Tribunal Administratif de Paris — Décision N° TA75-2123030

vendredi 21 avril 2023

JuridictionTribunal Administratif de Paris
SectionTribunal Administratif de Paris
N° DossierTA75-2123030
TypeDécision
RecoursExcès de pouvoir
PublicationC
Formation5e Section - 1re Chambre
Avocat requérantCABINET COLL

Texte intégral

Vu la procédure suivante :

Par une requête enregistrée le 28 octobre 2021 et un mémoire enregistré le 2 avril 2023 mais non communiqué, Mme V L'Helguen, représentée par Me Coll, demande au tribunal :

1°) d'annuler la décision implicite par laquelle le ministre de l'intérieur a rejeté sa demande de mutation sur les postes pour lesquels elle avait formé des vœux ainsi que la décision implicite de rejet opposée à son recours gracieux, d'autre part, l'arrêté ministériel prononçant les mutations au titre de l'année 2021 pour les postes sur lesquels elle avait présenté une demande ;

2°) d'enjoindre au ministre de l'intérieur de modifier la liste des fonctionnaires mutés et de lui accorder sa mutation, dans un délai de quinze jours à compter de la notification du jugement à intervenir, sous astreinte de 150 euros par jour de retard ;

3°) de mettre à la charge de l'Etat la somme de 3 600 euros au titre de l'article L. 761-1 du code de justice administrative.

Elle soutient que :

- la décision de refus de mutation n'est pas motivée ;

- elle est entachée d'un vice de procédure au regard de l'article 60 de la loi n° 84-16 du 11 janvier 1984 portant dispositions statutaires relative à la fonction publique d'Etat ; il n'est pas démontré que sa demande ait fait l'objet d'un examen particulier de sa situation au regard des critères établis par l'administration ; l'administration ne démontre pas qu'elle a respecté les critères établis pour la mutation dès lors qu'elle ne produit pas le barème pour classer les candidats lequel doit pourtant être rendu public ; elle s'est crue liée par le classement établi selon le barème alors qu'elle ne se trouvait pas dans une situation de compétence liée ;

- la décision attaquée est entachée d'erreur de droit et d'erreur manifeste d'appréciation au regard des dispositions de l'article 60 de la loi n°84-16 du 11 janvier 1984 portant dispositions statutaires relative à la fonction publique d'Etat et de l'instruction du ministre de l'intérieur du 3 avril 2018 relative aux mouvements de mutation des agents du corps d'encadrement et d'application de la police nationale ; elle porte atteinte à l'égalité de traitement entre fonctionnaires.
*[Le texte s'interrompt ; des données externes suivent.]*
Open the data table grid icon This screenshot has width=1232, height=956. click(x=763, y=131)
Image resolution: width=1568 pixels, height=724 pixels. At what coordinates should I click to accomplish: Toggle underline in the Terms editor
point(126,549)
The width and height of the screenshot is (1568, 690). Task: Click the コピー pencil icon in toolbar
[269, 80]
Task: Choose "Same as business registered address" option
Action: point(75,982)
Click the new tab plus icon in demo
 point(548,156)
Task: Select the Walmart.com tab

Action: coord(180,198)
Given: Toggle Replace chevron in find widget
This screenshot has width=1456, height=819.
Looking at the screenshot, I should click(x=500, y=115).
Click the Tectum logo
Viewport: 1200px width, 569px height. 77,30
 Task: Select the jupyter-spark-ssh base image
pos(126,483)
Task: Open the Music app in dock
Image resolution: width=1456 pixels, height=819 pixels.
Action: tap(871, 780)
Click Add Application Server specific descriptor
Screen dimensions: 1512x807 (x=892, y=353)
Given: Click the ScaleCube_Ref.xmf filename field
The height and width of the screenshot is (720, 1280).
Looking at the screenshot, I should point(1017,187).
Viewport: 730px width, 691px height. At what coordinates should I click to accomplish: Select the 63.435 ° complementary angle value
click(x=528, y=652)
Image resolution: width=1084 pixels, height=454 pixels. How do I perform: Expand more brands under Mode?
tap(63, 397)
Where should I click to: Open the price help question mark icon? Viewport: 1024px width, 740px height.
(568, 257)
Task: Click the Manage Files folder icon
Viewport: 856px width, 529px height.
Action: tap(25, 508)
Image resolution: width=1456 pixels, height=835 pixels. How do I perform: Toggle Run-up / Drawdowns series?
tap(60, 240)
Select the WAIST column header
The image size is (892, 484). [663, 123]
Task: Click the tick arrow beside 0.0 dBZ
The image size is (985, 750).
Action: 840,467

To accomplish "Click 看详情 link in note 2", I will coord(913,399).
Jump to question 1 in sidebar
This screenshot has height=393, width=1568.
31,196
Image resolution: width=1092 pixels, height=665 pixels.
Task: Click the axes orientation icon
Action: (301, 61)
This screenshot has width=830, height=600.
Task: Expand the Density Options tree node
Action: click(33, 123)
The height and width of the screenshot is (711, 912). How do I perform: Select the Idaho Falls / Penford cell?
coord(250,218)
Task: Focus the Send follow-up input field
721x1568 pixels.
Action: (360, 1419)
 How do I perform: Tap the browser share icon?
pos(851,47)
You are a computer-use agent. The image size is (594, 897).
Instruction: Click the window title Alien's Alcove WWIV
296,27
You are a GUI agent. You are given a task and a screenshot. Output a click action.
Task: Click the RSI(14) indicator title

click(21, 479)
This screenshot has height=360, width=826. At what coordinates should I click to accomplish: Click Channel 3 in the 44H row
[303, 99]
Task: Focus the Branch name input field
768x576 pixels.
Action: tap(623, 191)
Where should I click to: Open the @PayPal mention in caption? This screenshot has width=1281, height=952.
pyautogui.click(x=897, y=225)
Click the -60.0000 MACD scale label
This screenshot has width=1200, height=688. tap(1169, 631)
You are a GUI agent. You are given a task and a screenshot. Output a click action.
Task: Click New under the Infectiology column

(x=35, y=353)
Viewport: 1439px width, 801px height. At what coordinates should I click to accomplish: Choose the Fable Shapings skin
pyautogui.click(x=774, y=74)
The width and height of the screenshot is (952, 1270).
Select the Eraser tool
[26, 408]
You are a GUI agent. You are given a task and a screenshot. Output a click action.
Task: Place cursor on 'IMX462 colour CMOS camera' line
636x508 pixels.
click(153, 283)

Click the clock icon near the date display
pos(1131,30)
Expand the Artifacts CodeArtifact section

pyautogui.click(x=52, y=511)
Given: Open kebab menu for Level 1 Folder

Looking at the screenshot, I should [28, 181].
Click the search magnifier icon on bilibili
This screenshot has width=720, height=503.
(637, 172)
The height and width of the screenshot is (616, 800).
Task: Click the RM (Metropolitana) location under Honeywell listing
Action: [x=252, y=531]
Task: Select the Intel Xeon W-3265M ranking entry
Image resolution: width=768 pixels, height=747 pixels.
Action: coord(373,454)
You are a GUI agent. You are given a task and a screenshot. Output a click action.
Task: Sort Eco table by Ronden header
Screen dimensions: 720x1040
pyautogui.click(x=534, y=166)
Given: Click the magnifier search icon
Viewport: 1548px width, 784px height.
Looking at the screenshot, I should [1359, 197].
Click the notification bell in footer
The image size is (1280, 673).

Par un mémoire enregistré le 7 septembre 2022, M. N A a fait valoir ses observations.

Il précise que comptant 23 ans de carrière au sein de la police nationale, notamment à la CSP du Havre, il a été légitimement affecté au commissariat de Lannion et n'est pas concerné par cette affaire.

Par un mémoire en défense enregistré le 22 mars 2023, le ministre de l'intérieur et des outre-mer conclut au rejet de la requête.

Il soutient que :

- M. U a annulé sa demande de mutation pour la circonscription de sécurité publique de Concarneau ; il est ainsi toujours affecté à la circonscription de sécurité publique de Vanves ;

- les moyens soulevés par Mme L'Helguen ne sont pas fondés.

Vu les autres pièces du dossier.

Vu :

- la loi n° 84-16 du 11 janvier 1984 ;

- le code des relations entre le public et l'administration ;

- le décret n° 95-654 du 9 mai 1995 ;

- le décret n° 2004-1439 du 23 décembre 2004 ;

- le code de justice administrative.

Les parties ont été régulièrement averties du jour de l'audience.

Ont été entendus au cours de l'audience publique, tenue en présence de Mme Sueur, greffière d'audience :

- le rapport de Mme Kanté, première conseillère ;

- et les conclusions de M. Thulard, rapporteur public.

Considérant ce qui suit :

1. Mme L'Helguen, gardienne de la paix, a candidaté, à l'occasion du mouvement polyvalent du corps d'encadrement et d'application au titre de l'année 2021, pour une affectation sur les postes proposés à la circonscription de sécurité publique (CSP) de Concarneau,

la CSP Quimper, la CSP Brest, la CSP Morlaix et la CSP Lannion. A la suite de la parution,

le 12 juillet 2021, de la liste des agents du corps d'encadrement de la police nationale mutés à compter de 2021, constatant qu'il n'avait pas été fait droit à sa demande de mutation et estimant avoir été évincée au profit de fonctionnaires ayant un moins bon profil que le sien et de moindre ancienneté administrative, elle a sollicité, le 16 août 2021, par recours gracieux auprès du ministre de l'intérieur et des outre-mer, que sa situation soit revue. En l'absence de réponse,

elle demande l'annulation de la décision rejetant son recours gracieux et l'arrêté ministériel prononçant les mutations au titre de l'année 2021 pour les postes sur lesquels elle avait fait une demande.

Sur l'étendue du litige :

2. Il n'y a pas lieu de statuer sur les conclusions de Mme L'Helguen tendant à l'annulation de l'arrêté ministériel de mutation de M. H W pour la CSP de Concarneau, celui-ci ayant renoncé au bénéfice de sa mutation.

Sur les conclusions à fin d'annulation :

3. En premier lieu, aux termes de l'article L. 211-2 du code des relations entre le public et l'administration : " Les personnes physiques ou morales ont le droit d'être informées sans délai des motifs des décisions administratives individuelles défavorables qui les concernent. A cet effet, doivent être motivées les décisions qui : () 6° Refusent un avantage dont l'attribution constitue un droit pour les personnes qui remplissent les conditions légales pour l'obtenir ; ".

4. Une décision de mutation n'est pas un avantage dont l'attribution constitue un droit pour le fonctionnaire qui l'a demandée. Dans ces conditions, son refus n'a pas à être motivé en application des dispositions précitées, dont il ne relève pas. Par suite, le moyen tiré du vice de motivation en l'absence de communication des motifs des décisions attaquées, malgré une demande expresse en ce sens de Mme L'Helguen, doit être écarté.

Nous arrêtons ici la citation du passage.